[Rcpp-devel] short, unsigned short, long, unsigned long, long double
Douglas Bates
bates at stat.wisc.edu
Tue Apr 6 14:24:47 CEST 2010
On Tue, Apr 6, 2010 at 7:15 AM, Douglas Bates <bates at stat.wisc.edu> wrote:
> On Tue, Apr 6, 2010 at 6:54 AM, Romain Francois
> <romain at r-enthusiasts.com> wrote:
>> Hello,
>>
>> I have added support for these primitive types in Rcpp, so that one can
>> wrap containers such as :
>>
>> std::vector<short>, ...
>>
>> Is this something that should be protected in case there is no "short",
>> "long", etc ?
>
> You can check in R's .Machine object on the various sizes for which R
> scans. It can tell you if there is a difference between long and long
> long or between double and long double. It does not list anything
> regarding short. The sum of double.digits and double.exponent is the
> number of bits in a double. Generally log(.Machine$integer.max, 2) is
> 1 less than the number of bits in an int.
>
>
>> str(.Machine)
> List of 18
> $ double.eps : num 2.22e-16
> $ double.neg.eps : num 1.11e-16
> $ double.xmin : num 2.23e-308
> $ double.xmax : num 1.80e+308
> $ double.base : int 2
> $ double.digits : int 53
> $ double.rounding : int 5
> $ double.guard : int 0
> $ double.ulp.digits : int -52
> $ double.neg.ulp.digits: int -53
> $ double.exponent : int 11
> $ double.min.exp : int -1022
> $ double.max.exp : int 1024
> $ integer.max : int 2147483647
> $ sizeof.long : int 4
> $ sizeof.longlong : int 8
> $ sizeof.longdouble : int 12
> $ sizeof.pointer : int 4
>> log(.Machine$integer.max, 2)
> [1] 31
Perhaps I am not answering the question that you asked - that sort of
thing happens when answering email while still on the first cup of
coffee. More helpful might be the comments in the limits include file
for libstdc++ on Debian/Ubuntu
// The numeric_limits<> traits document implementation-defined aspects
// of fundamental arithmetic data types (integers and floating points).

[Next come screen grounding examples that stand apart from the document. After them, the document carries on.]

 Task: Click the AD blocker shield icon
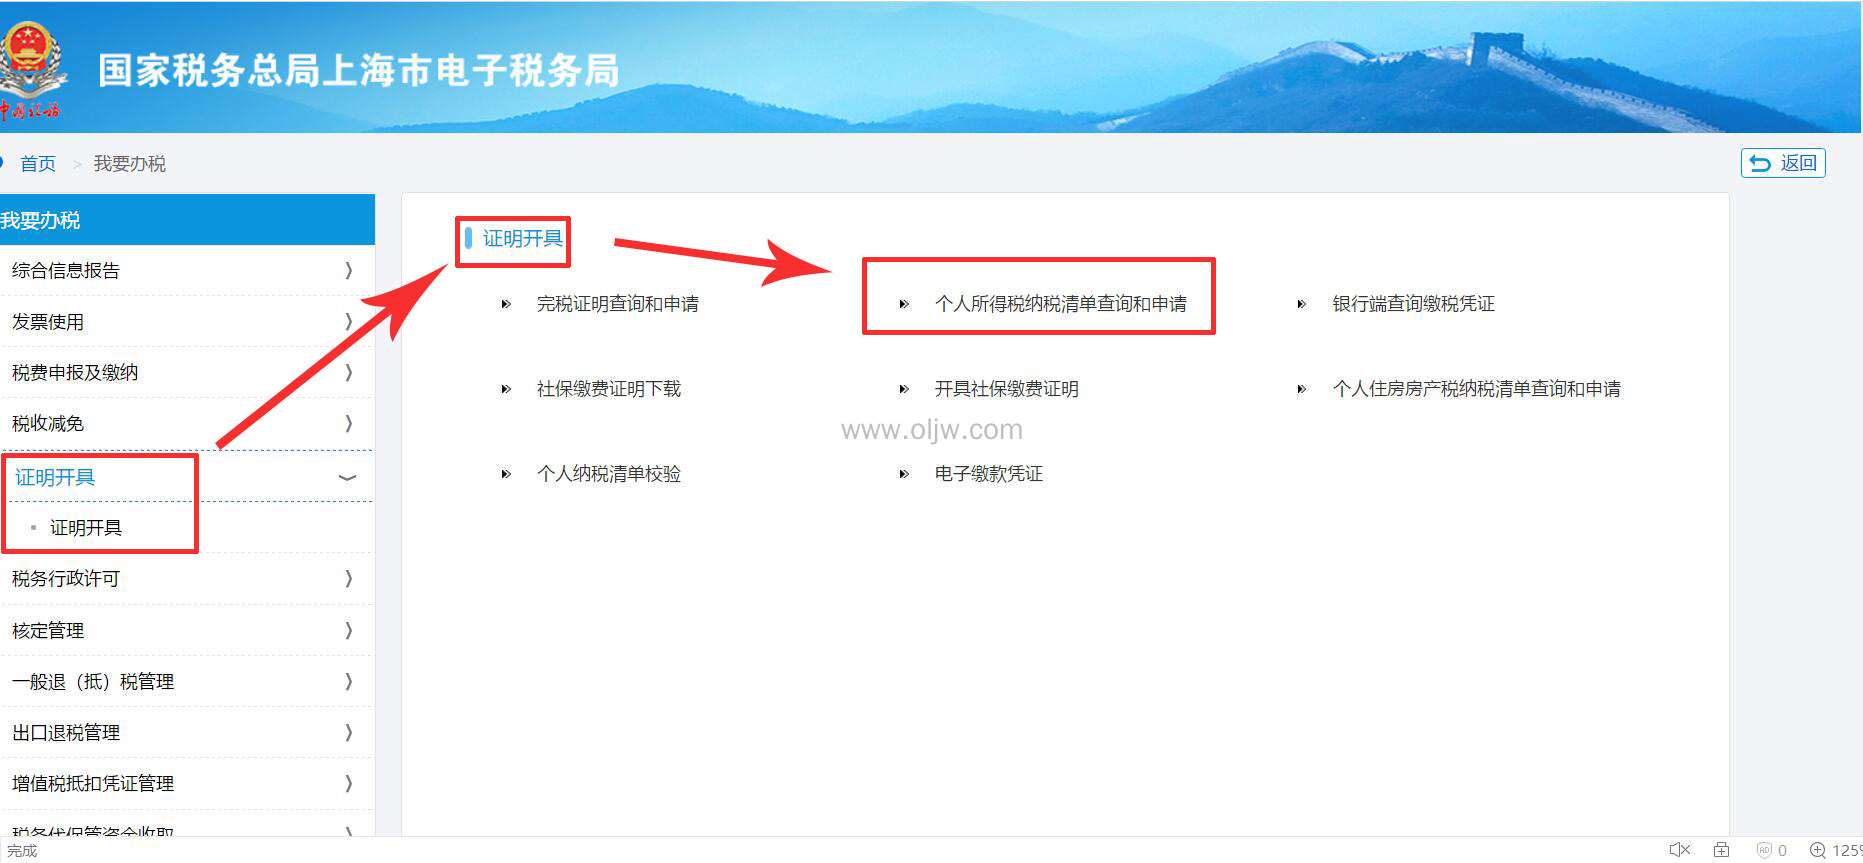pos(1764,850)
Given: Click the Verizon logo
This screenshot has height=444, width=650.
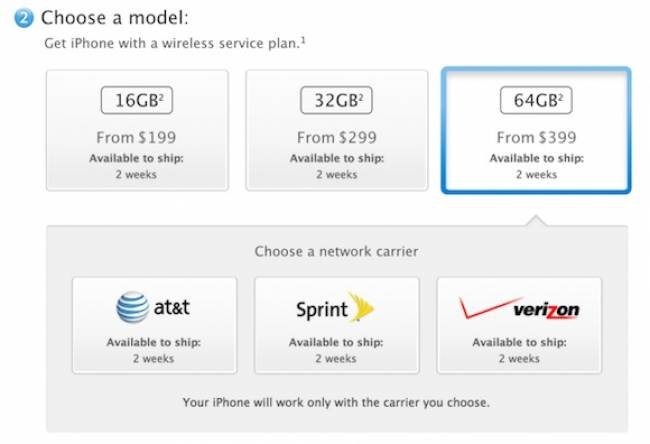Looking at the screenshot, I should [519, 309].
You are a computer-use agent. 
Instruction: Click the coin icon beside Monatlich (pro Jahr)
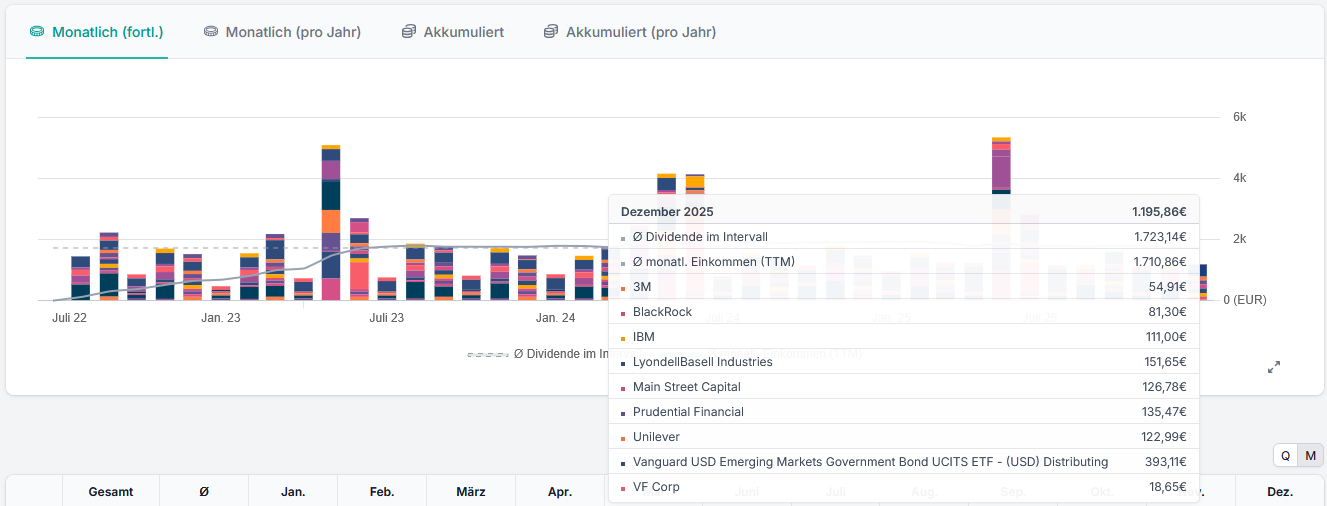point(211,32)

// From Standard C++ point of view, there are 13 such types:
// * integers
// bool (1)
// char, signed char, unsigned char (3)
// short, unsigned short (2)
// int, unsigned (2)
// long, unsigned long (2)
//
// * floating points
// float (1)
// double (1)
// long double (1)
//
// GNU C++ understands (where supported by the host C-library)
// * integer
// long long, unsigned long long (2)
//
// which brings us to 15 fundamental arithmetic data types in GNU C++.
So it looks like short is part of standard C++ but not long long.